▶ **Material for this exercise**
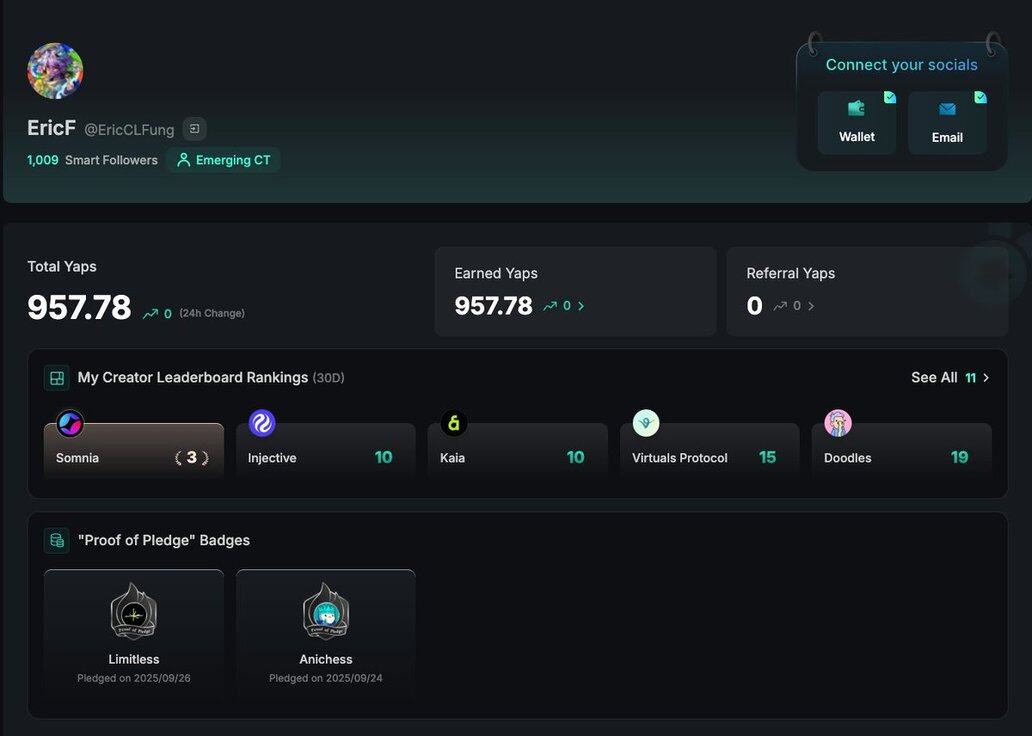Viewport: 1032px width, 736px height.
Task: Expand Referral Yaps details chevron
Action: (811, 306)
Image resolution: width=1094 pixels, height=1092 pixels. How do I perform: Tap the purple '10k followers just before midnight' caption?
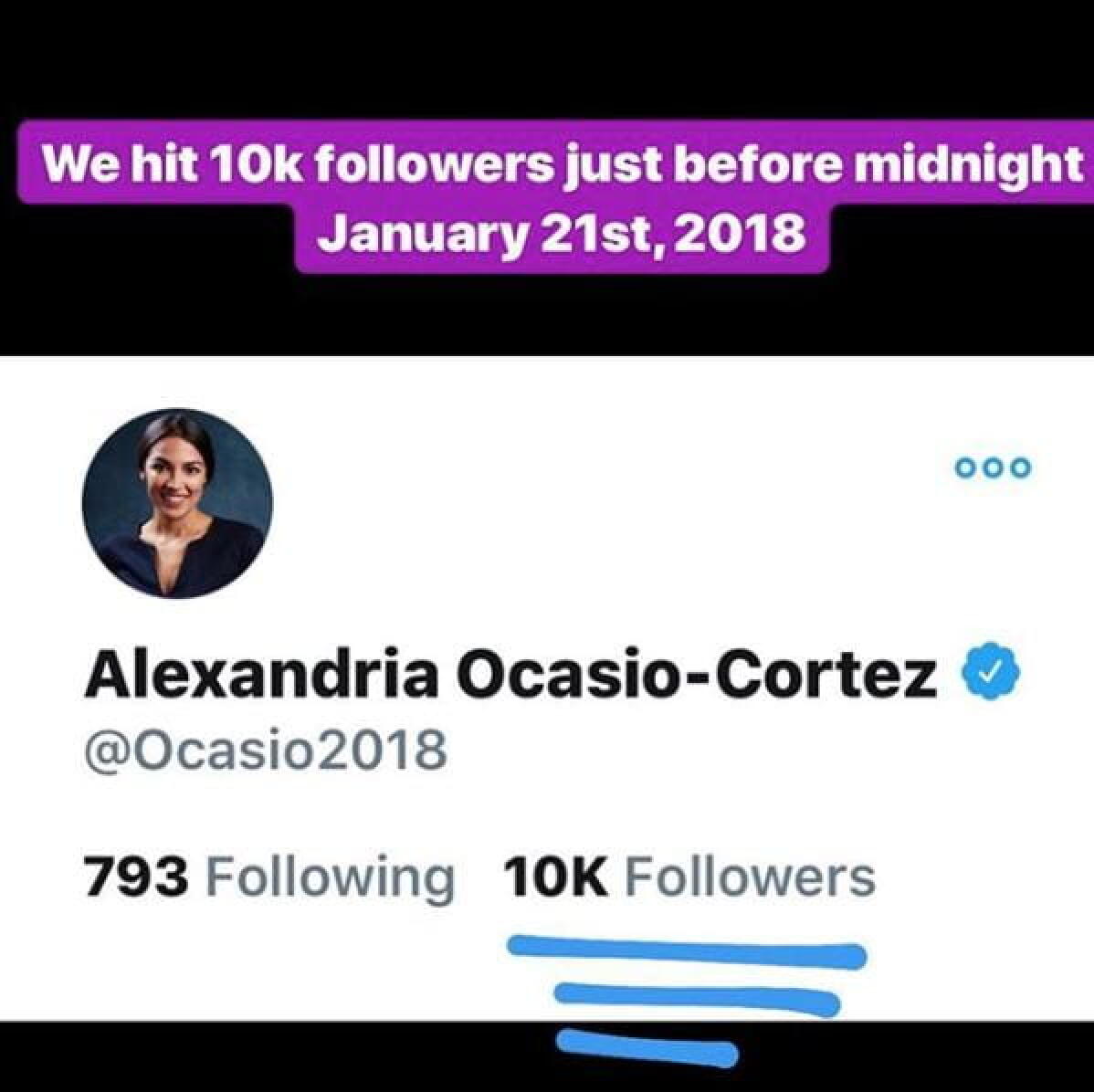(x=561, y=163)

--

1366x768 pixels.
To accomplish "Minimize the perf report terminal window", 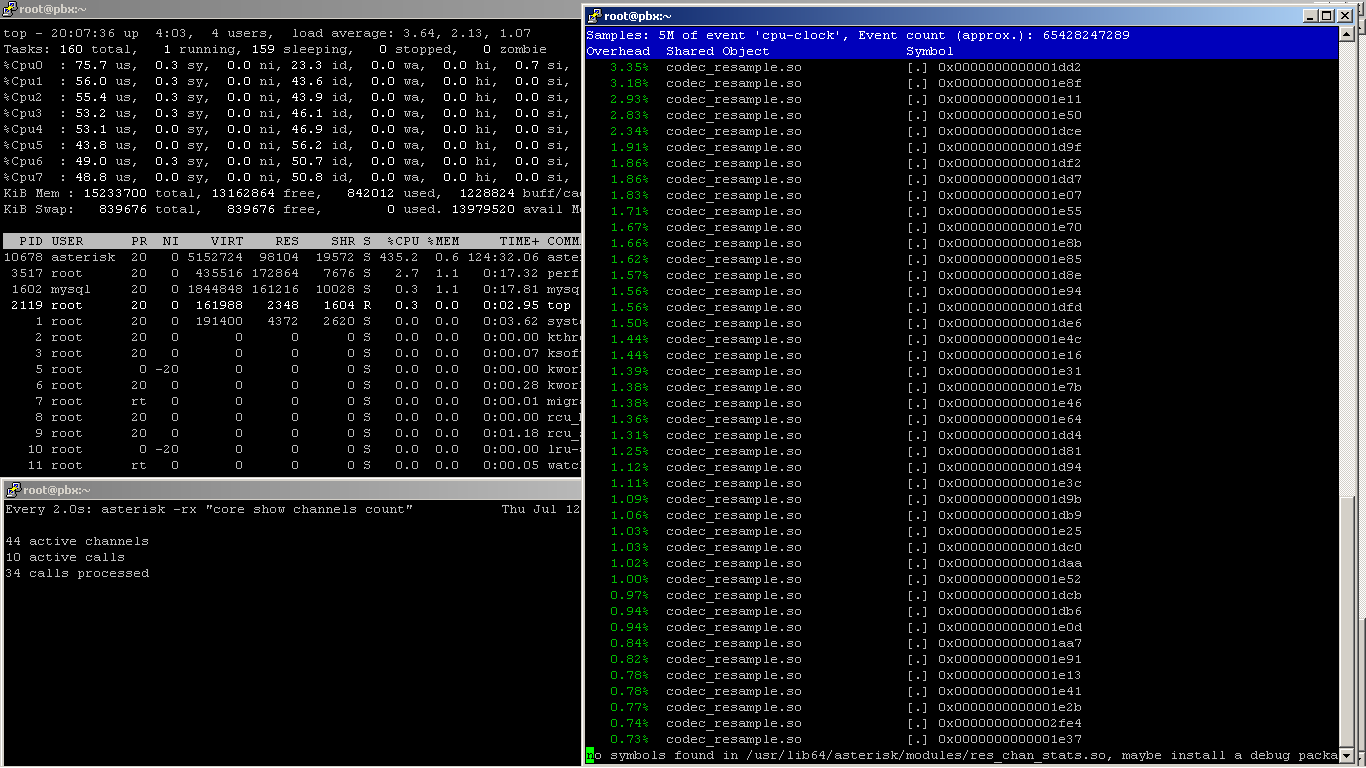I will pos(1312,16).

* * *

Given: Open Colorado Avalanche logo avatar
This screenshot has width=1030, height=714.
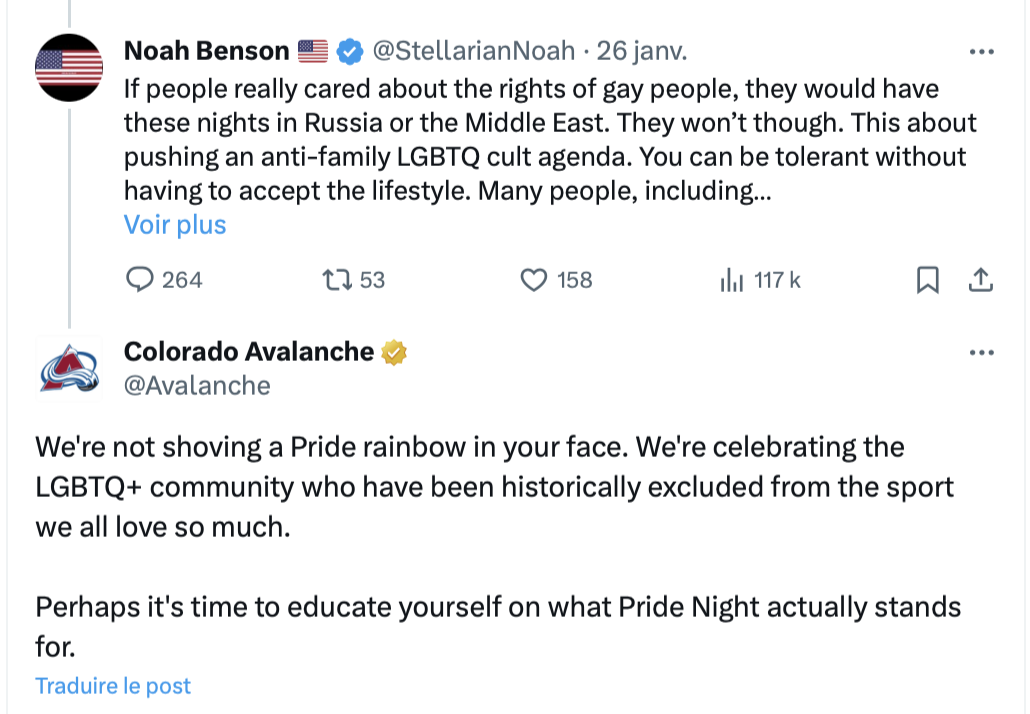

▶ **Goal of the exercise**
In the listing above, locate the line containing "Given: Open Colorado Avalanche logo avatar" and the line containing "This screenshot has width=1030, height=714.", then transcribe both and every line between them verbatim.

▶ **Solution for this exercise**
Given: Open Colorado Avalanche logo avatar
This screenshot has width=1030, height=714.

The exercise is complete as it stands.